Indeed, as Hartmann further points out,

this deal [with Iran] is backed by all parties represented in the Austrian parliament. Social Democrats, Conservatives, Greens and the far right have closed ranks against demands to cancel the negotiations with Iran.

This wall-to-wall unity is in the service of a venerable tradition: OMV, a firm with a good nose for carrion, was selling gas to the Soviet Union just after it crushed the Prague Spring in 1968, to Libya in the 1980s, and to Sudan from the late 1990s till 2003 when it was the last international corporation to leave the country. State-backed OMV is always looking for a new venture in tyranny, terror, and mass murder to fuel, and these days what better client is there than the mullahs?

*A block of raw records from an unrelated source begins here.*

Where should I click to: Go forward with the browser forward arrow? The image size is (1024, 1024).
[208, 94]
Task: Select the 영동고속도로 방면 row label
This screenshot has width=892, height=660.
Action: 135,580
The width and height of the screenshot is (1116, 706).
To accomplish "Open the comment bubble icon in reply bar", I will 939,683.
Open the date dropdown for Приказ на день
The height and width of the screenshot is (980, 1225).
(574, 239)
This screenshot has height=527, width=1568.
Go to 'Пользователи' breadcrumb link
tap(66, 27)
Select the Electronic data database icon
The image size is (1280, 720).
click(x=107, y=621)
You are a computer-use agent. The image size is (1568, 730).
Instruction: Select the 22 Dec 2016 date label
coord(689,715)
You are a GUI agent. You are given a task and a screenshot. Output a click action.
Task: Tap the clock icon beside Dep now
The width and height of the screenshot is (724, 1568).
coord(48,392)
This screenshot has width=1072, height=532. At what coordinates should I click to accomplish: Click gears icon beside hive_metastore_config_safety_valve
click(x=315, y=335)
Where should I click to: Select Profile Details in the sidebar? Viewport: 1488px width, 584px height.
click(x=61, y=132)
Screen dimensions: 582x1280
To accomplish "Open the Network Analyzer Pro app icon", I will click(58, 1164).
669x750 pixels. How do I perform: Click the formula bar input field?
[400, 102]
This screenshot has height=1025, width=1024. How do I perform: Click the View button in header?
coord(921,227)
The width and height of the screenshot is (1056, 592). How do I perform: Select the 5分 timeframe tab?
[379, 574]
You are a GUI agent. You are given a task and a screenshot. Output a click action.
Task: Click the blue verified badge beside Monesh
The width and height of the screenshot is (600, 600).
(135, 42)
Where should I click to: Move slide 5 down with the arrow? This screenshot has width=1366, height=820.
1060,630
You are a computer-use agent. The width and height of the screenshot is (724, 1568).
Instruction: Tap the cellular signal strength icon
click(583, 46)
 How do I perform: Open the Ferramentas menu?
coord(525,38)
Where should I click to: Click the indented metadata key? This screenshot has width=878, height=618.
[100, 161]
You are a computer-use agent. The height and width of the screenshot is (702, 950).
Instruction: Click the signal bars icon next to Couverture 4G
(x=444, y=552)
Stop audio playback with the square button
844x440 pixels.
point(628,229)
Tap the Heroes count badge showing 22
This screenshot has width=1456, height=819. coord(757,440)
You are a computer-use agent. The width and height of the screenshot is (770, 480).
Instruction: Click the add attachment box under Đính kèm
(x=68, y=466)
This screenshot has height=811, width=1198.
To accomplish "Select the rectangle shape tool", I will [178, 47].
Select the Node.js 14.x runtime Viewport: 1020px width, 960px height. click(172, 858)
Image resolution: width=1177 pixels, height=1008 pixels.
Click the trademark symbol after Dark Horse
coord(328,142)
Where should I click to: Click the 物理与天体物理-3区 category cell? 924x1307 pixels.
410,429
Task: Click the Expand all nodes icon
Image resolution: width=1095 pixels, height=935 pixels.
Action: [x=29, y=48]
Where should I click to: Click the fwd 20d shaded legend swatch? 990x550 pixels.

And OMV is only the cutting edge of the relationship; Austria’s total exports to Iran have doubled since 2002. Still, the OMV deal could catapult this trade from millions to billions, and it’s no surprise that the president of Iran’s Chamber of Commerce, Ali Naghi Khamoushi, said in November 2006 that “Austria is the gate to the European Union for us.”

The OMV deal has drawn criticism in the West, including from German chancellor Angela Merkel.

But as a recent Jerusalem Post editorial noted, “this is close to the pot calling the kettle black.”

Germany, too, treats Teheran as a market it can’t do without: “Germany is Iran’s largest European trading partner and has been the most resistant to tightening sanctions among the pivotal EU-3—the UK, France and Germany.”

Another of the Post’s recent important articles on Europe and Iran gives more of the details:

In 2007, Germany sold €3.5 billion of goods to Iran, including €1.5 billion worth of engineering products and high tech equipment. Security and terrorism experts argue that Germany is uniquely positioned to tighten the economic screws on Iran.

…The growing infrastructure of the Iranian economy is heavily dependent on German technological know-how. Michael Tockuss, the former president of the German-Iranian Chamber of Commerce in Teheran, said, “Some two-thirds of Iranian industry relies on German engineering products.”

…Critics assert that sophisticated engineering technology lends itself to “dual-usage,” and can be rapidly converted for nuclear military purposes.

…Siemens . . . whose economic deals total over half a billion dollars in Iran, conceded in late January that it spent €19 million to bribe Iranian officials to do business with it….

Although German exports to Iran shrank by 15% percent last year [a claim that has been placed in doubt], a dramatic 50% increase of Iranian exports to Germany, totaling €580 million, took place in 2007.

It’s not that Germany and Austria are Iran’s only partners in Europe. Just in the past year Dutch, Spanish, and Norwegian firms have been dealing and talking with Teheran on natural gas projects. Total, France’s oil company, continues to invest millions per year in the mullahcracy. And while 40% of Iran’s trade is with Europe, only 1% of Europe’s trade is with Iran—yet even this Europe is loath to give up.

Still, for Israel the leading roles of Germany and Austria have a special resonance. For these two countries—which in March will be marking seventy years since their Anschluss—the first Holocaust was largely a matter of ideology. The second, if it transpires, will be a matter of heaps of shiny euros.